▶ _Exercise data_
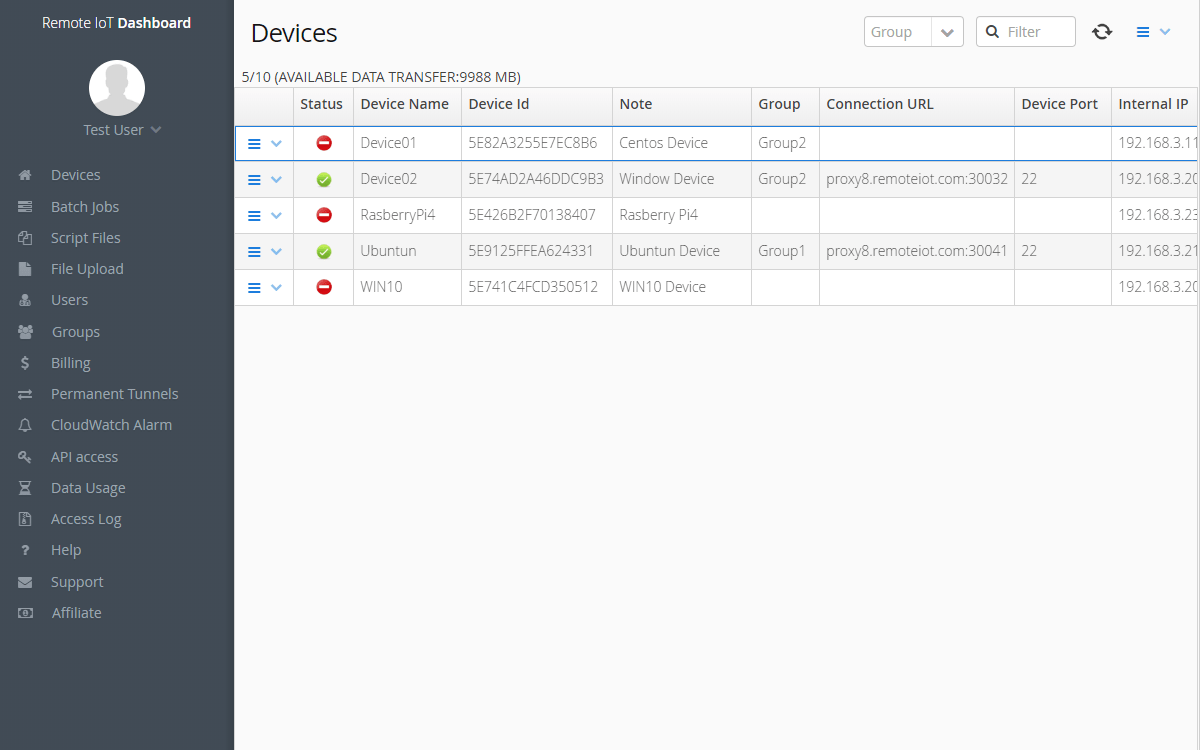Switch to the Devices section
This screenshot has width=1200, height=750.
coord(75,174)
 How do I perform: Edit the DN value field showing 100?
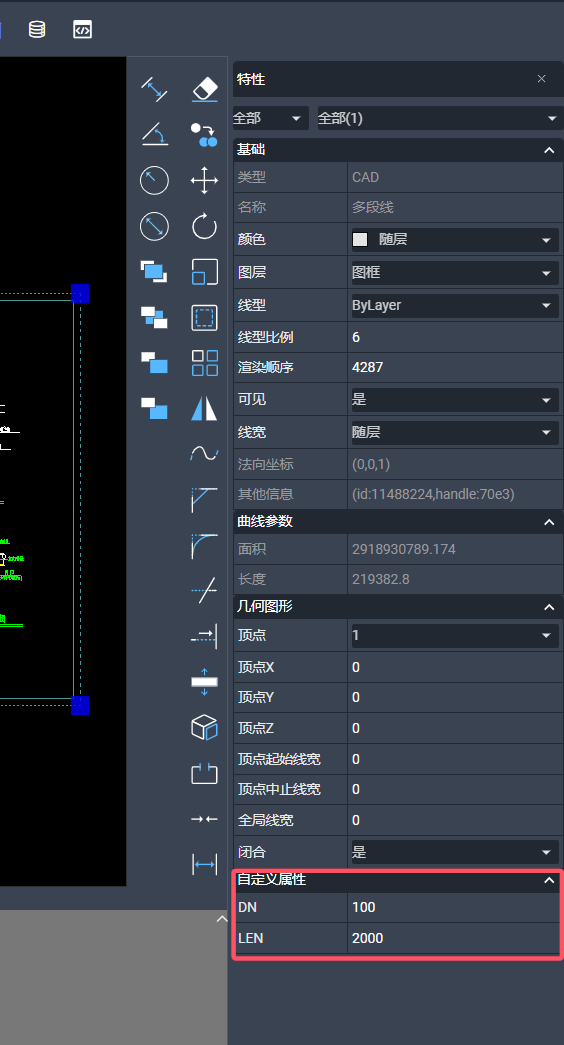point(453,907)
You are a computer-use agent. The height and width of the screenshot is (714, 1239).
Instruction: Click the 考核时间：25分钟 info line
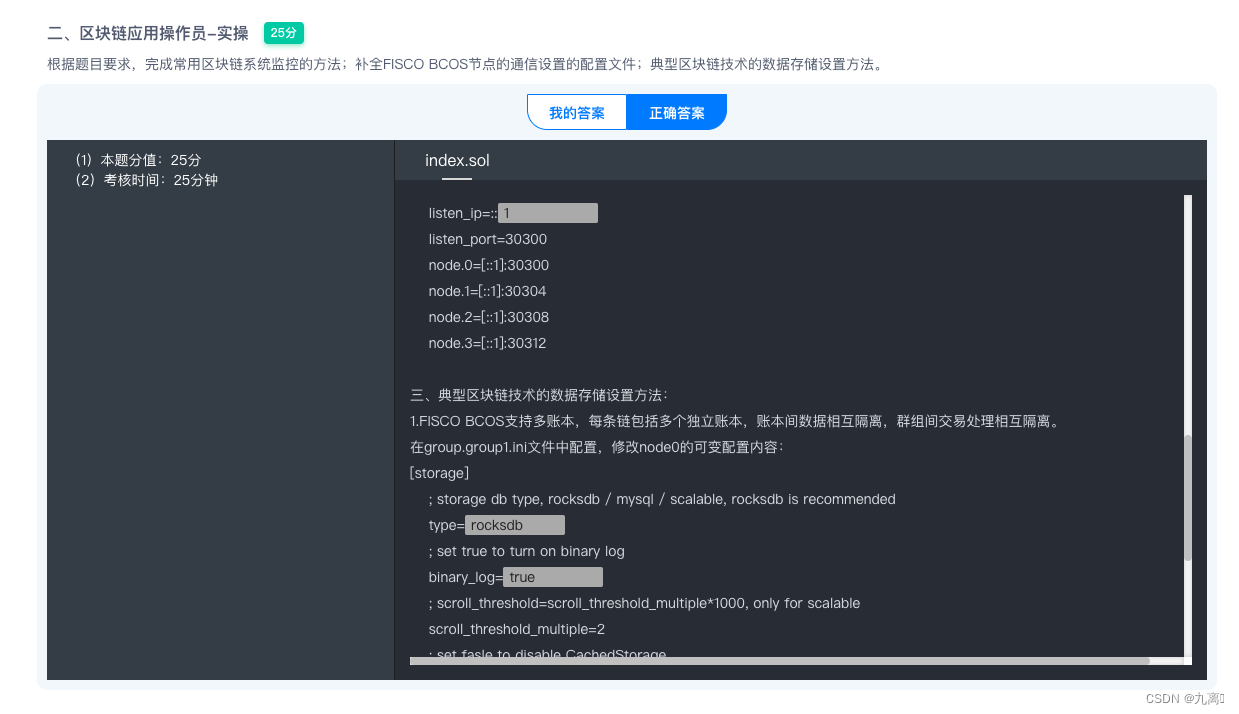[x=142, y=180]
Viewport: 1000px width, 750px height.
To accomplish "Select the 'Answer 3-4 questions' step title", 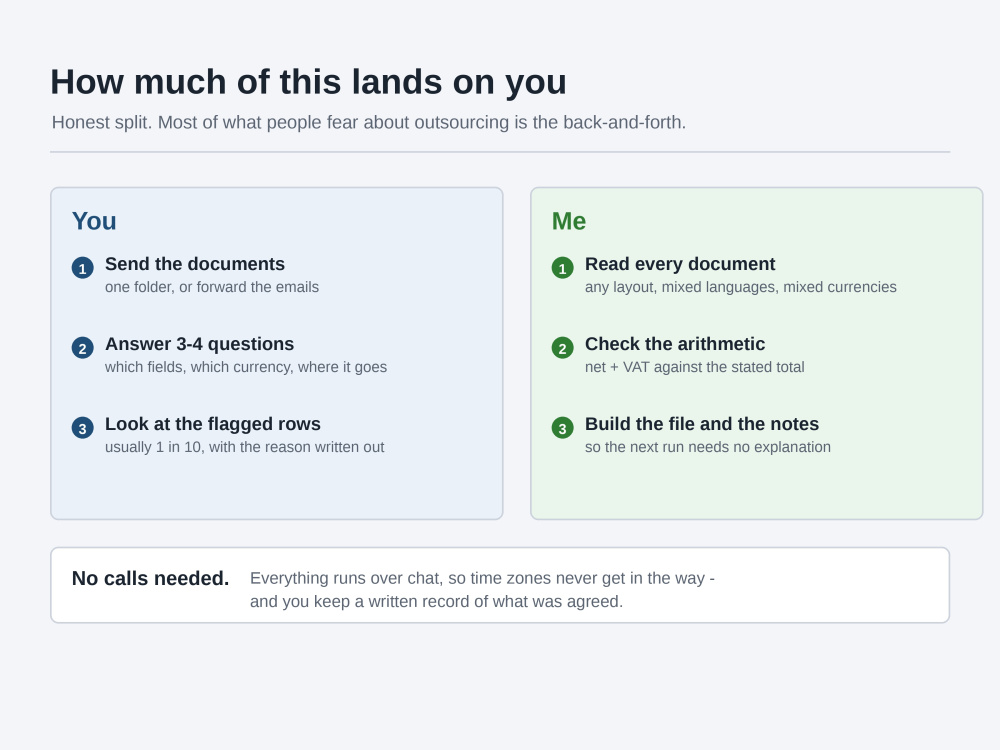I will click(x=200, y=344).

▶ _Problem to solve_
Copy the data above word for word, starting at the very beginning and ending at the line that contains "[x=142, y=180]". Leave the pictures out of your copy.

▶ _Final result_
Switch to the Devices section
This screenshot has width=1200, height=750.
coord(75,174)
 How do I perform: Edit the DN value field showing 100?
point(453,907)
You are a computer-use agent. The height and width of the screenshot is (714, 1239).
Instruction: Click the 考核时间：25分钟 info line
[x=142, y=180]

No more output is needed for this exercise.